------ Input data

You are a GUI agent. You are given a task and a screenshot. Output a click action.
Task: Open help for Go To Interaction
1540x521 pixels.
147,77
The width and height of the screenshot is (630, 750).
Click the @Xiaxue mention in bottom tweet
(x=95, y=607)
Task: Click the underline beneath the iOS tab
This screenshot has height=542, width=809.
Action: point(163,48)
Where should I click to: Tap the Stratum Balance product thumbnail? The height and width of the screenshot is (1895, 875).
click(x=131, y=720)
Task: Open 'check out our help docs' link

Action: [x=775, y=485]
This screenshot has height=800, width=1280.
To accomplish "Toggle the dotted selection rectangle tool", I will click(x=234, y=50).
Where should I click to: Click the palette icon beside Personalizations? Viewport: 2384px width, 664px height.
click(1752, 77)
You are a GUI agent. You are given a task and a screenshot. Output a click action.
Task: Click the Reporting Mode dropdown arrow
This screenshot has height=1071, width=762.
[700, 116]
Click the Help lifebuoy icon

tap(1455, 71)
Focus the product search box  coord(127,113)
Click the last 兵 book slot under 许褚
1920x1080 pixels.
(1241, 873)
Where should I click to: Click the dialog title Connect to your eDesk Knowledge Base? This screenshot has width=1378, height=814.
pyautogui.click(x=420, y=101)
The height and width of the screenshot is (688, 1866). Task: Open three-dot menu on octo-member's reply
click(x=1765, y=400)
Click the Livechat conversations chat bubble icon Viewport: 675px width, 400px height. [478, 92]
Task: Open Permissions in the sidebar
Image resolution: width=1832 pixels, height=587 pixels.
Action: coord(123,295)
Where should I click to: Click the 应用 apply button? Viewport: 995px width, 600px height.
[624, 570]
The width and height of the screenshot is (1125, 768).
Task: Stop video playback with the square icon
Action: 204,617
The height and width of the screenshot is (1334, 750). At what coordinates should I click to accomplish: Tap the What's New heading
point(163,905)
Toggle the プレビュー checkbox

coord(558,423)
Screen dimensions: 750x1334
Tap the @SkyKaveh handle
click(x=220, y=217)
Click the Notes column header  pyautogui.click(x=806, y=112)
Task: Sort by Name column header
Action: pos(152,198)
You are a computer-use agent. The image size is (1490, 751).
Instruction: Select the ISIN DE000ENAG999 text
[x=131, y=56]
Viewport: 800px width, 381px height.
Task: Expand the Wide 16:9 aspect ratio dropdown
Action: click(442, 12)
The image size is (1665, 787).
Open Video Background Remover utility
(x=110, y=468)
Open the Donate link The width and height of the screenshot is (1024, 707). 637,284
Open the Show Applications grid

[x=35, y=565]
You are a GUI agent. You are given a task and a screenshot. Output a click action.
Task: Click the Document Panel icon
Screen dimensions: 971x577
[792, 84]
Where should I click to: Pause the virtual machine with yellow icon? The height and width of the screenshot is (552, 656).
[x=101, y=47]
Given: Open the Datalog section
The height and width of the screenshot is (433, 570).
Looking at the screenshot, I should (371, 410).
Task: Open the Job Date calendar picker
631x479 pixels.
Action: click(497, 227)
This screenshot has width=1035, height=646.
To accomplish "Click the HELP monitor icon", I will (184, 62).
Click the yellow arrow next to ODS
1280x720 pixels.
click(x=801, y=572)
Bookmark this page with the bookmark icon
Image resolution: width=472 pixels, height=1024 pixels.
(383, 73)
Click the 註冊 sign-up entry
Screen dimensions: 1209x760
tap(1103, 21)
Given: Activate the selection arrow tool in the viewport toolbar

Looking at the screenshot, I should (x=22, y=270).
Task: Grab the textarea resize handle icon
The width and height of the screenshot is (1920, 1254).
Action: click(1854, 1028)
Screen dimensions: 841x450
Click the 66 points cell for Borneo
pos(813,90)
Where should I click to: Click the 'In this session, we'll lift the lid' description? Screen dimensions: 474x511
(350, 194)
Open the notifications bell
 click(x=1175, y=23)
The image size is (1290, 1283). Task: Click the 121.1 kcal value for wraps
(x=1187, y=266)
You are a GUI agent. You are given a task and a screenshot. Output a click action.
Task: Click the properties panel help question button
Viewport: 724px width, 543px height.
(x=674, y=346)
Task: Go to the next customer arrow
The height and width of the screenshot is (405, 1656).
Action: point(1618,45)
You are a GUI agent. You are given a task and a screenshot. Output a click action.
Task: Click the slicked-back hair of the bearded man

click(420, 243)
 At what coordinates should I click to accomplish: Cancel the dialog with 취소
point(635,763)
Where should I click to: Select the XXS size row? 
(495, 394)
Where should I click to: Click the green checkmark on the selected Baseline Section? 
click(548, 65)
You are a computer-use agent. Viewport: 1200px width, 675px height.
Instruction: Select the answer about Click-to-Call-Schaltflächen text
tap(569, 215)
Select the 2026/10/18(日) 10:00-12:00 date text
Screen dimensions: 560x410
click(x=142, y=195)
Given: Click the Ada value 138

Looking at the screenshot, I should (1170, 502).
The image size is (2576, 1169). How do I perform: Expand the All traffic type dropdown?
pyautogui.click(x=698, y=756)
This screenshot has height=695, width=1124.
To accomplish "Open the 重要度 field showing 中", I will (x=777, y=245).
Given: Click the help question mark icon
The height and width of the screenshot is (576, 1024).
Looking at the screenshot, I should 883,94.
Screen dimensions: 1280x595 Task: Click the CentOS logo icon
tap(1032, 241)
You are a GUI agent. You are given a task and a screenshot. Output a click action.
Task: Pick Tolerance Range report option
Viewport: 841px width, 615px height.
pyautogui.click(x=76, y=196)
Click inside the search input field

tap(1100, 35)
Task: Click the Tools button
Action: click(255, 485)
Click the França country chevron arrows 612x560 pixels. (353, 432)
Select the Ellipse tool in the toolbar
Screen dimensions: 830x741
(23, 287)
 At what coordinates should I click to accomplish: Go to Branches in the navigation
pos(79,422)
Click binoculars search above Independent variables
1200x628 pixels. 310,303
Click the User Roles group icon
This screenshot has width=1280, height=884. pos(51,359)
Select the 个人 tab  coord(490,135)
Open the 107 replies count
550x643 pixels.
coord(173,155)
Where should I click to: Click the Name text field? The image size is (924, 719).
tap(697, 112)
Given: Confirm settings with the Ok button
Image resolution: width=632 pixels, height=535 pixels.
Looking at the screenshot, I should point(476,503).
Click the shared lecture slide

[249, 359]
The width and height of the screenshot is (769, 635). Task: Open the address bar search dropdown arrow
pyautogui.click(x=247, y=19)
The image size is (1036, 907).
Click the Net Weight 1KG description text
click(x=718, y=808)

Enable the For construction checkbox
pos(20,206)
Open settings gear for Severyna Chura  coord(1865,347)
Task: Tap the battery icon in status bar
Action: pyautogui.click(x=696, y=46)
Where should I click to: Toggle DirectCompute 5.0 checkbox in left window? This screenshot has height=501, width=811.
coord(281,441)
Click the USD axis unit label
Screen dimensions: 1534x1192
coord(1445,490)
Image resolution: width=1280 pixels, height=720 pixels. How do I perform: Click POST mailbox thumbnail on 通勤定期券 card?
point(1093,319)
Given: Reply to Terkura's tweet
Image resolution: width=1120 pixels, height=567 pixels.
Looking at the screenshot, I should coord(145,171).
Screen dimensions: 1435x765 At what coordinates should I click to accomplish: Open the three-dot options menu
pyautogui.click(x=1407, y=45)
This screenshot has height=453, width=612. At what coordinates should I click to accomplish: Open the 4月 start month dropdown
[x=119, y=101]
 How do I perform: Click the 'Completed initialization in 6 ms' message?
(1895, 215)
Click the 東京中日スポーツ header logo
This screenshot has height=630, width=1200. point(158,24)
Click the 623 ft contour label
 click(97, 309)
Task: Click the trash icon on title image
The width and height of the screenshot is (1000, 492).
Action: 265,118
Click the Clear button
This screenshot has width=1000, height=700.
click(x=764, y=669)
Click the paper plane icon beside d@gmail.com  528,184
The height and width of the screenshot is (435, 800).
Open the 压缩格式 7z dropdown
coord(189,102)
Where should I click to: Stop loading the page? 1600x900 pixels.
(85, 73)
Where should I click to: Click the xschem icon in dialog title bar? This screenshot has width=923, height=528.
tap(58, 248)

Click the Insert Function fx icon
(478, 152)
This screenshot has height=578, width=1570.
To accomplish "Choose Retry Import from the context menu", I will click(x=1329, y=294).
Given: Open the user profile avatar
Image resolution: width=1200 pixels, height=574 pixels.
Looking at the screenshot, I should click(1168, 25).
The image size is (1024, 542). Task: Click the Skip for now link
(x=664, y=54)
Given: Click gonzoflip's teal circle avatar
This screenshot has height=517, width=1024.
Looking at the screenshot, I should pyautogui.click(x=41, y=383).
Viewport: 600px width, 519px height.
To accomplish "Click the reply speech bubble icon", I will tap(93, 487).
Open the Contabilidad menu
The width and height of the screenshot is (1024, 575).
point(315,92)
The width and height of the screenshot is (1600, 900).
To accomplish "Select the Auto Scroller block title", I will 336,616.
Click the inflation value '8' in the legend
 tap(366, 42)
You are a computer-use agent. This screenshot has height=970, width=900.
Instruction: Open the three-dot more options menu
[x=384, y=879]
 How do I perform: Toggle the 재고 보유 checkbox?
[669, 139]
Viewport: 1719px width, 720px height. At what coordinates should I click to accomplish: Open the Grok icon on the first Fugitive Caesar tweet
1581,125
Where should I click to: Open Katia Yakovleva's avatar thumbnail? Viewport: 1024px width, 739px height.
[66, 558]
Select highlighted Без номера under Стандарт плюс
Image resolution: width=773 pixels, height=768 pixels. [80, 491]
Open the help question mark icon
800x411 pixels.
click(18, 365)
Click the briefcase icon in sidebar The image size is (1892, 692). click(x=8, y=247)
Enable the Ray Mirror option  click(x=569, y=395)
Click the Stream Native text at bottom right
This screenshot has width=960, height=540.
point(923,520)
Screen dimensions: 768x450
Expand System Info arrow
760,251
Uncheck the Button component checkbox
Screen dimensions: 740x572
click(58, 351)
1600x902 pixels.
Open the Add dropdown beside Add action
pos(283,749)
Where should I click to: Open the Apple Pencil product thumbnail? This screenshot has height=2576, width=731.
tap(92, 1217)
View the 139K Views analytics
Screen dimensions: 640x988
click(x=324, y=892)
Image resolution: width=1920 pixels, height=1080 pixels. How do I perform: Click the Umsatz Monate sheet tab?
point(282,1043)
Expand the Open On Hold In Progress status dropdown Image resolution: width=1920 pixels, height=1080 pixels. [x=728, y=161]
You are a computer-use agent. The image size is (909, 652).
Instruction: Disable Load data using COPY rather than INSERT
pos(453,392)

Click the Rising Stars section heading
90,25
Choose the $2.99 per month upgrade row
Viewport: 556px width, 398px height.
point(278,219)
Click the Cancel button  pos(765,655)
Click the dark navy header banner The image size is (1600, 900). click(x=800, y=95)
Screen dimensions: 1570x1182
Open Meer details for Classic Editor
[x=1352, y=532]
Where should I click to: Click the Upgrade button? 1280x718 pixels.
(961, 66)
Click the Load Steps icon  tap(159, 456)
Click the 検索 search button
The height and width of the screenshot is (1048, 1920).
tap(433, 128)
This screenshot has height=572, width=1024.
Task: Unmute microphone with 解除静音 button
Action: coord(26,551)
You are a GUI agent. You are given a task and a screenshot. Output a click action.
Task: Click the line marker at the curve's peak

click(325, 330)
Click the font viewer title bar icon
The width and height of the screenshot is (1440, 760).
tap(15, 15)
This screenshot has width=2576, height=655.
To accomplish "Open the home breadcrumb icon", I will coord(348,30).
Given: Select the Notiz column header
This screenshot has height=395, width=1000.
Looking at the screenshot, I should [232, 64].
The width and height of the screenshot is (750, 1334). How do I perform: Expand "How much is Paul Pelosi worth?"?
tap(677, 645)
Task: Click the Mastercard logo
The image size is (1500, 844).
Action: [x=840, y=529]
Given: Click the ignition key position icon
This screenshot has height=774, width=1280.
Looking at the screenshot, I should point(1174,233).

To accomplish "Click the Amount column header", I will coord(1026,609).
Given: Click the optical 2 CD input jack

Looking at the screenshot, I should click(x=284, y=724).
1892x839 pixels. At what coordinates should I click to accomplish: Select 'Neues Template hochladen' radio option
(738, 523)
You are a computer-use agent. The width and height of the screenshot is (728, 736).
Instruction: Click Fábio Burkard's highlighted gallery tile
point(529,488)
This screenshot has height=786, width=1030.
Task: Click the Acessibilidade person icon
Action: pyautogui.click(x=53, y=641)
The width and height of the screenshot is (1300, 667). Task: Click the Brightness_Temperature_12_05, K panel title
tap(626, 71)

------------

Aim of the exercise:
Copy every line that includes the string "next" from the material above.

Expected answer:
Click the yellow arrow next to ODS
Task: Go to the next customer arrow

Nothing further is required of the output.